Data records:
* * * * *

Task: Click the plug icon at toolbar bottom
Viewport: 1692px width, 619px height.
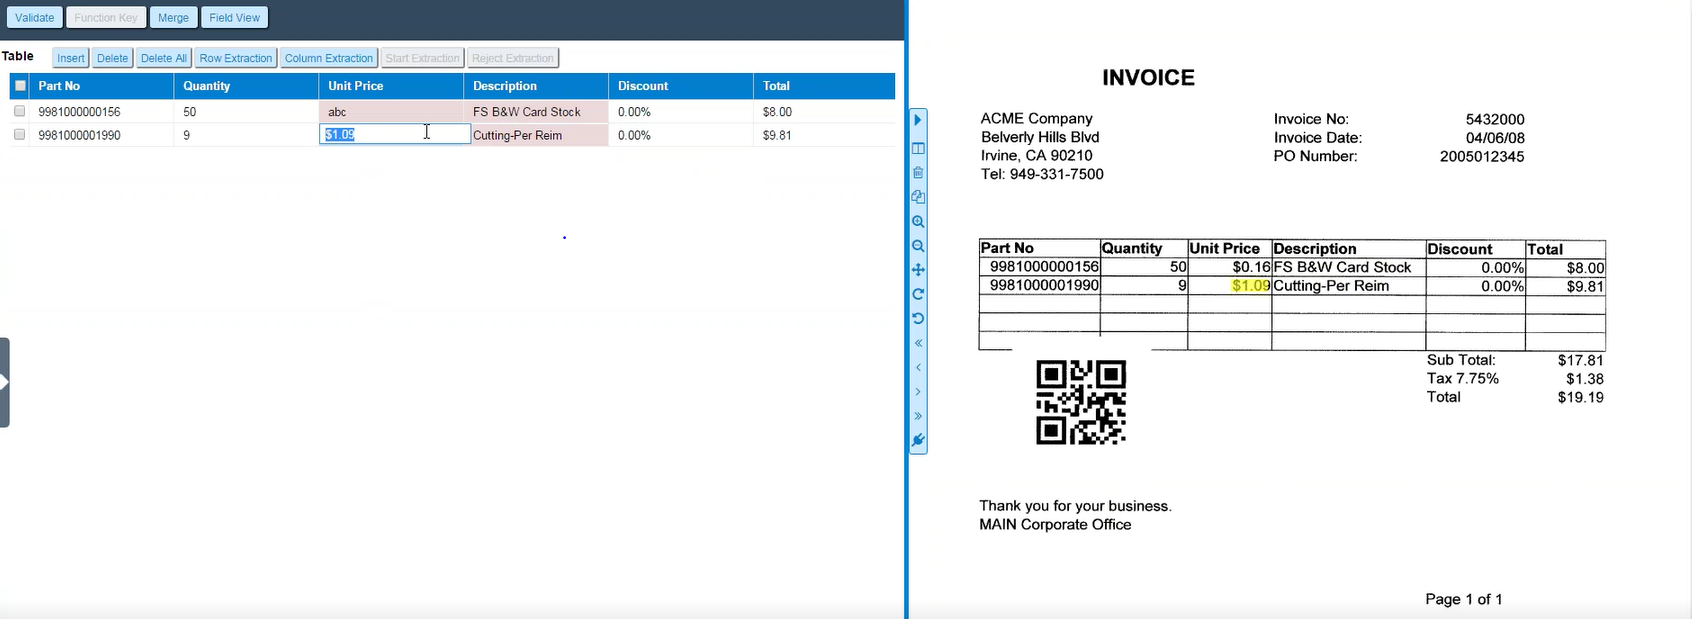Action: (x=918, y=440)
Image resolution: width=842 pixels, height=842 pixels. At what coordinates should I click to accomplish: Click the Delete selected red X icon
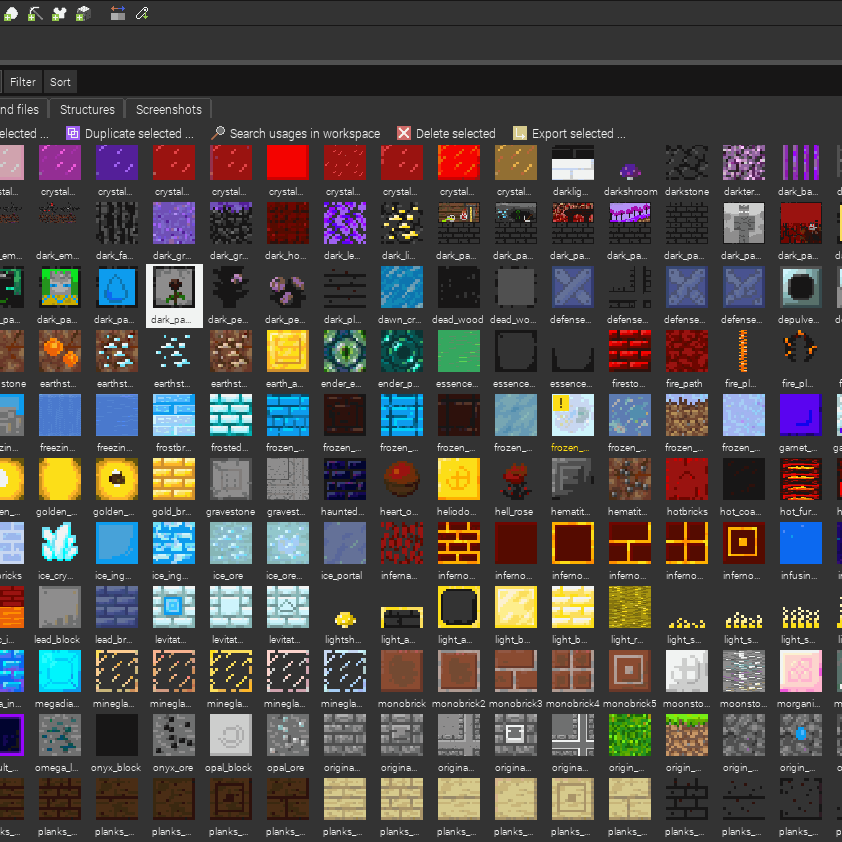[404, 133]
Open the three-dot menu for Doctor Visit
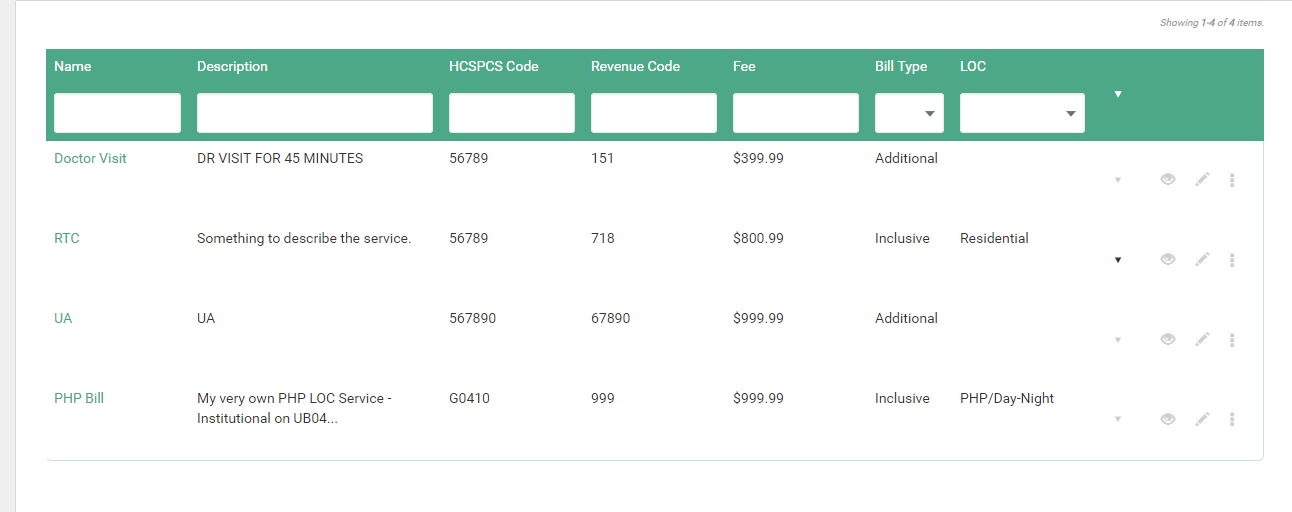 1232,180
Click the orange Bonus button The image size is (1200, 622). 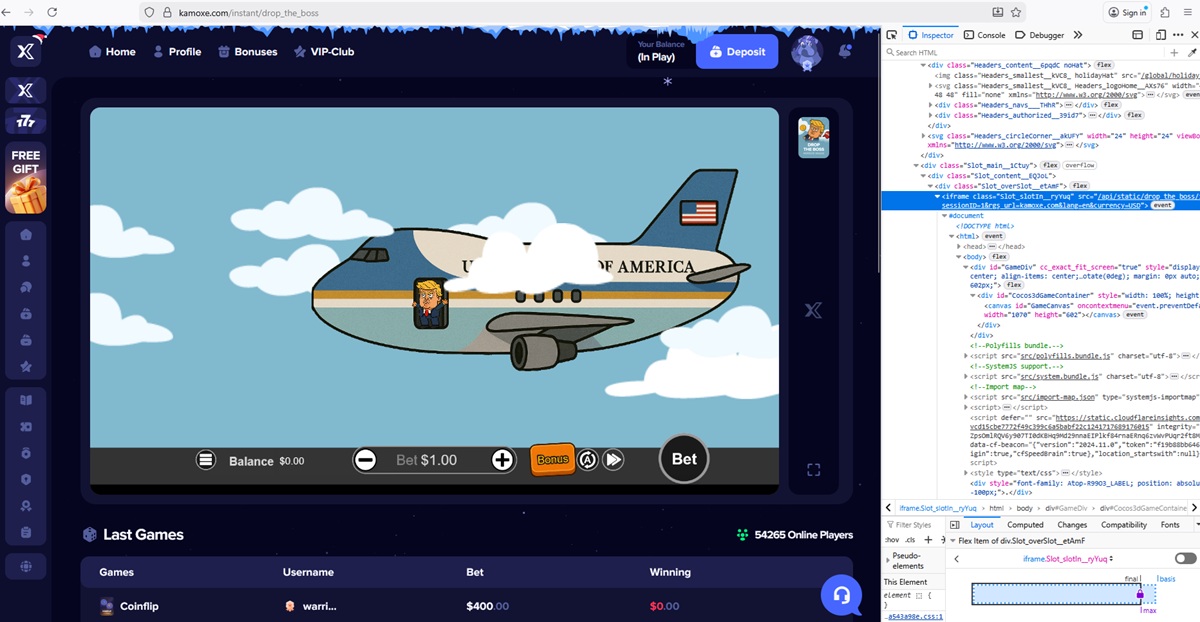(552, 460)
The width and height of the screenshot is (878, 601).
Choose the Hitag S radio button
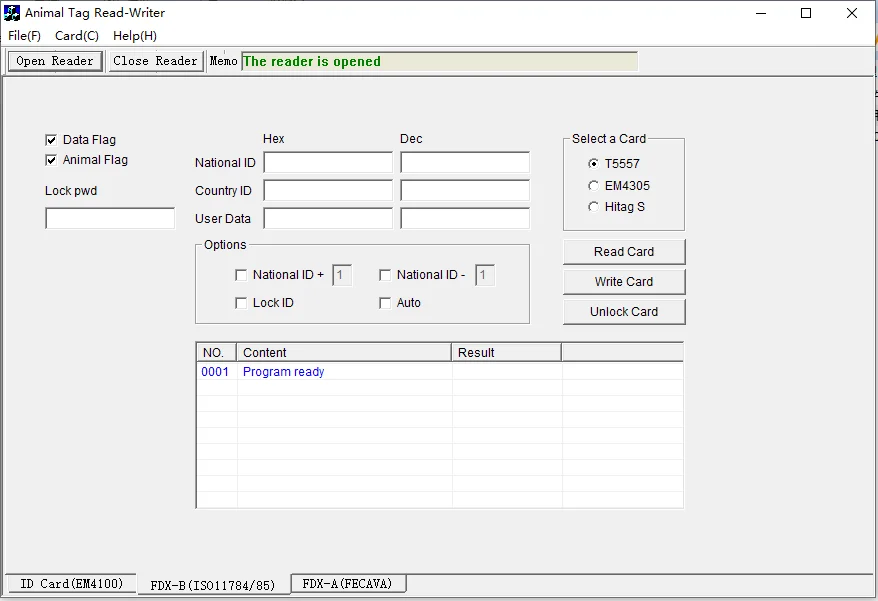(x=594, y=207)
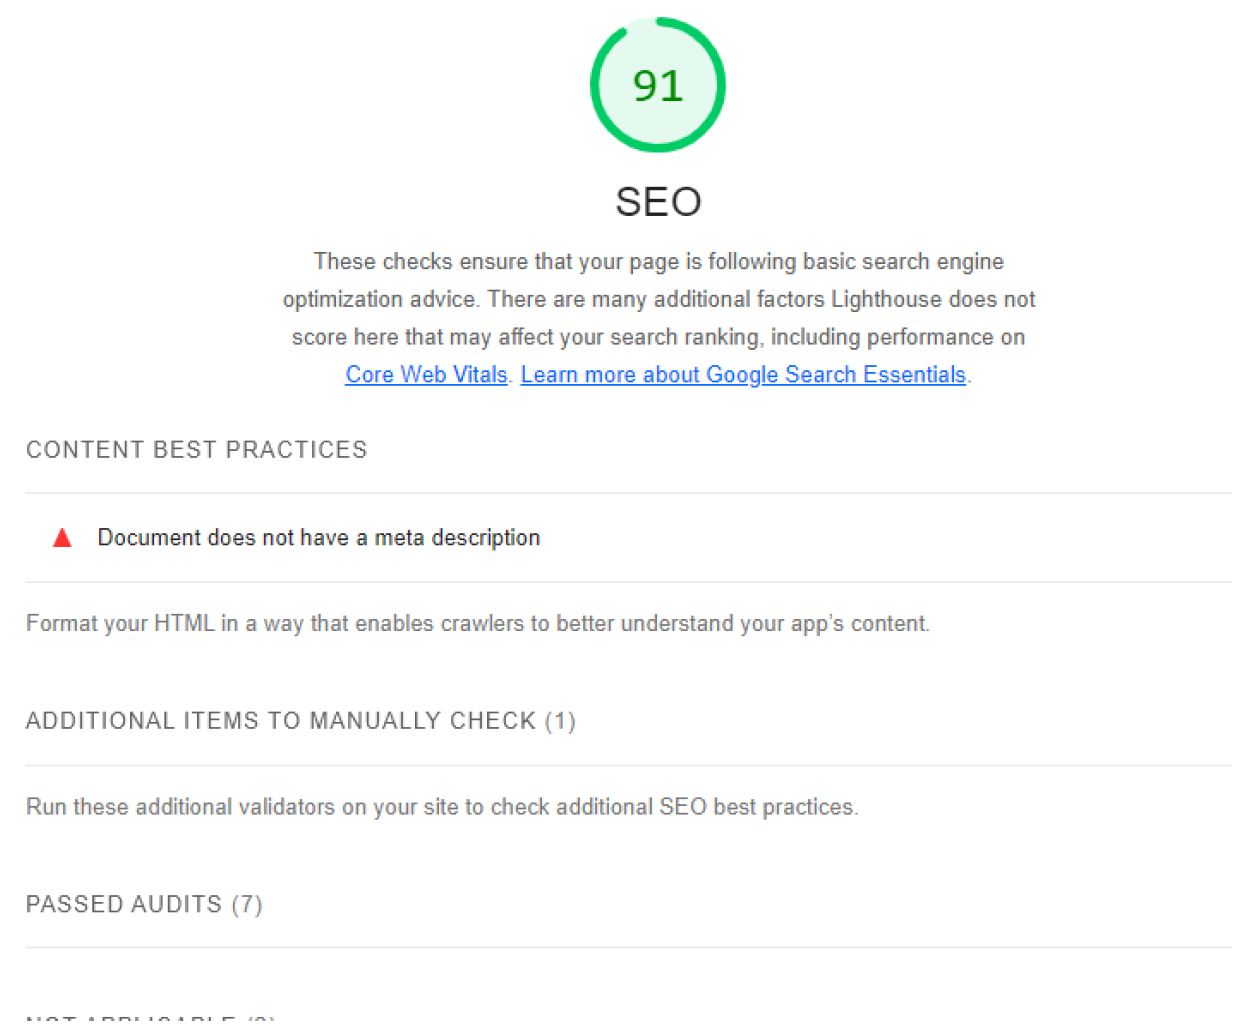Click the green circular SEO score gauge
The height and width of the screenshot is (1035, 1235).
pyautogui.click(x=657, y=85)
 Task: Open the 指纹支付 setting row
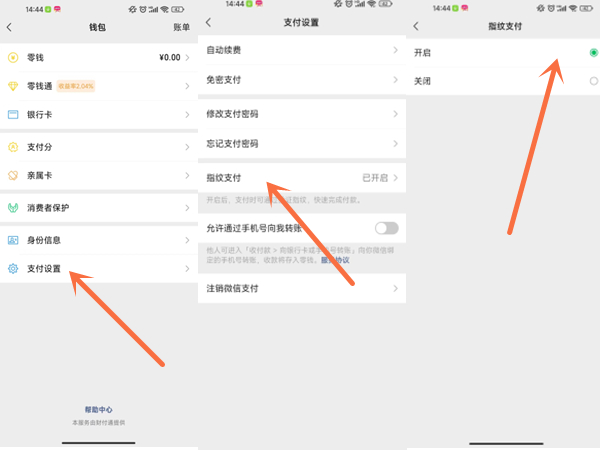pos(300,178)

* * * * *

Your goal: Gather every line from the rows above that contains the string "icon".

Result for this task:
Task: Click the plug icon at toolbar bottom
Image resolution: width=842 pixels, height=842 pixels. At what coordinates should I click to accomplish: Click the Delete selected red X icon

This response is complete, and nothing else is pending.